My partner, who has a job relating to The List (or so we believe, he works in accountancy. If we're wrong about this, please give a shout out ) will be the principal applicant and I would be looking to accompany him. We aren't married/in a civil partnership, but have lived together for over a year (we have proof of this). We've researched and believe this is the current case for straight couples emigrating, so would the same apply to a gay couple.

Many thanks,

Chris


----------



## Oggy (Jan 25, 2009)

Hi Chris

I had a read through the CIC website and don't see anything where a gay couple can't apply for immigration. Others can certainly correct me if I'm wrong, but it appears that if your partner applies under the Skilled Worker category, and is the principal applicant, you can be noted as accompanying him on the application. 

Here's a quote from the CIC website determining a common law couple...

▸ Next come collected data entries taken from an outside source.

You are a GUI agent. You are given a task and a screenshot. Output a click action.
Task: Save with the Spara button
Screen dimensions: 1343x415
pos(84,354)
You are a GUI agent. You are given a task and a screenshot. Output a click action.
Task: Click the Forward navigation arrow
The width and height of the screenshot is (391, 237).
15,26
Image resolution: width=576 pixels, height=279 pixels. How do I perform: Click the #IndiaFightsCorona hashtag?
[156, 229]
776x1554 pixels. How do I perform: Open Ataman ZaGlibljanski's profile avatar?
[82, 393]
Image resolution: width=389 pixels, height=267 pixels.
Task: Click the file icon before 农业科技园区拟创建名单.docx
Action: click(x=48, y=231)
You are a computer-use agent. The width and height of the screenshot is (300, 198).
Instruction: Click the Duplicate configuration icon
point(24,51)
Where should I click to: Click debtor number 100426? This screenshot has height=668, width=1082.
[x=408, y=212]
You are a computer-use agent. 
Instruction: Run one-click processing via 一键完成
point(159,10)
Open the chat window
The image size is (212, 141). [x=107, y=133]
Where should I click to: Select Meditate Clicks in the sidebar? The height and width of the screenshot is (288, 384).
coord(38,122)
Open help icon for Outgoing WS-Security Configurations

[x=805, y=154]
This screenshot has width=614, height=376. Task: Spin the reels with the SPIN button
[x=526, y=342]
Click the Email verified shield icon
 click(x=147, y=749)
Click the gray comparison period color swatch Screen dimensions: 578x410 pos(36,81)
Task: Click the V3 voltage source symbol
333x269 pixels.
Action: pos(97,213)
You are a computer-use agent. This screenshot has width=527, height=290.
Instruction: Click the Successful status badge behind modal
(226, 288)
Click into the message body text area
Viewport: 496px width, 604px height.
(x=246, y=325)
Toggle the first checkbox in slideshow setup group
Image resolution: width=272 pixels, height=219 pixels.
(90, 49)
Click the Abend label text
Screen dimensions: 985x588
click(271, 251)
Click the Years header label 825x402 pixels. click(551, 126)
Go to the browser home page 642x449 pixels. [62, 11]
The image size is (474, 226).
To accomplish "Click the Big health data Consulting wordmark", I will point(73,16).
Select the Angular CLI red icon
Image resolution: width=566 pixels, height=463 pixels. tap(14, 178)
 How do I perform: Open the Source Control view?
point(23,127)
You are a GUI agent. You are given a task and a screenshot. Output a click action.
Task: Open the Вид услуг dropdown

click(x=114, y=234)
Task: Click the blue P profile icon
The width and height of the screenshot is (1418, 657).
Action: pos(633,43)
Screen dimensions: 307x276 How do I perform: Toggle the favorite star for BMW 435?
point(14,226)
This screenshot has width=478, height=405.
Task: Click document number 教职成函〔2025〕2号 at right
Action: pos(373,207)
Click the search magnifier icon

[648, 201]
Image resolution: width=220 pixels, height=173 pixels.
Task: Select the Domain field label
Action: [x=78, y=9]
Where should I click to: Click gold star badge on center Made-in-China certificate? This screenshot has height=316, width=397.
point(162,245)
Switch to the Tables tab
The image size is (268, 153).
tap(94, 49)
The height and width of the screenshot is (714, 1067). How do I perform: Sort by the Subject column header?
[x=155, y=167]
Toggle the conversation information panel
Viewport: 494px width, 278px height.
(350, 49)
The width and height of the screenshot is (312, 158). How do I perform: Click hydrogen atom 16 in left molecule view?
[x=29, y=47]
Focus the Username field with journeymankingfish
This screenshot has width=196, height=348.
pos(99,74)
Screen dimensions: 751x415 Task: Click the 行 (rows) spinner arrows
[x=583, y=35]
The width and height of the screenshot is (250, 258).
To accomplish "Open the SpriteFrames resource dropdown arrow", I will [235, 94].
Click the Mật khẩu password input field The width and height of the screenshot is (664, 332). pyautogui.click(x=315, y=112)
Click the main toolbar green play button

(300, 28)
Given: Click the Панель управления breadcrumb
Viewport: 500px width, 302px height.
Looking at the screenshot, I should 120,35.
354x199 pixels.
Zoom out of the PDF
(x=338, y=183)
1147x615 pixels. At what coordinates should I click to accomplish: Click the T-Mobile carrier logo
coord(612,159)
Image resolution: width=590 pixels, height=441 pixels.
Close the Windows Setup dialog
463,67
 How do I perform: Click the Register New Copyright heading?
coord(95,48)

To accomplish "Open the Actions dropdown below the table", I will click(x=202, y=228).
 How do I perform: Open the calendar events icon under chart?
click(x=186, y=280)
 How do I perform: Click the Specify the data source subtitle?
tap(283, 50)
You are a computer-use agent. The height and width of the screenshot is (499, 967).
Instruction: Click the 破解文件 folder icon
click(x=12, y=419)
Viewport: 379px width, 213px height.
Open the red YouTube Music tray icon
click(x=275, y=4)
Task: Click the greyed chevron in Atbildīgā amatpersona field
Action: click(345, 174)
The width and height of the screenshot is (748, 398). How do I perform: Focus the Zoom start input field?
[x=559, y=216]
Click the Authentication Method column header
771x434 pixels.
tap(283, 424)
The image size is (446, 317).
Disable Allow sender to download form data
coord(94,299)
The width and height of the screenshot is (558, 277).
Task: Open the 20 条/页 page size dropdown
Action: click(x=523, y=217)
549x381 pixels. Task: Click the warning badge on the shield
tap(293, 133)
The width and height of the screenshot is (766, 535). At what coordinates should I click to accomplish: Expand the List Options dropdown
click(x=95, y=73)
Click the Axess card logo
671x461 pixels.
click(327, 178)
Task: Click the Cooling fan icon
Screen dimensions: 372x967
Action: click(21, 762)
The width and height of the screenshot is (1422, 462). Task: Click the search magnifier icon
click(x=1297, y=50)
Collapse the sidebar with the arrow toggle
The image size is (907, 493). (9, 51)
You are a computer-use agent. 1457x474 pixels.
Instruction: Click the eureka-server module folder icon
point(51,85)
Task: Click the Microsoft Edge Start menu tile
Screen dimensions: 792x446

_Common-law partner: This term refers to a person who is living in a conjugal relationship with another person either of the opposite sex or same sex, and has done so for a period of at least one year. A conjugal relationship exists when there is a significant degree of commitment between two people. Common-law partners must attach any documents that show they are in a committed and genuine relationship, for example evidence that they share the same home, that they support each other financially and emotionally, that they have had children together, or that they present themselves in public as a couple._


Best of luck


----------



## Auld Yin (Mar 10, 2009)

Spookyfish86 said:


> This may seem a silly question, given Canada's more tolerant and socially accepting nature as a Nation but would a same-sex couple be able to use the route of spouse/common-law partner to gain entry into Canada.
> 
> My partner, who has a job relating to The List (or so we believe, he works in accountancy. If we're wrong about this, please give a shout out ) will be the principal applicant and I would be looking to accompany him. We aren't married/in a civil partnership, but have lived together for over a year (we have proof of this). We've researched and believe this is the current case for straight couples emigrating, so would the same apply to a gay couple.
> 
> ...


The answer is yes. Refer to the Conjugal Partner link on this site.
Sponsoring your family: Spouses and dependent children


----------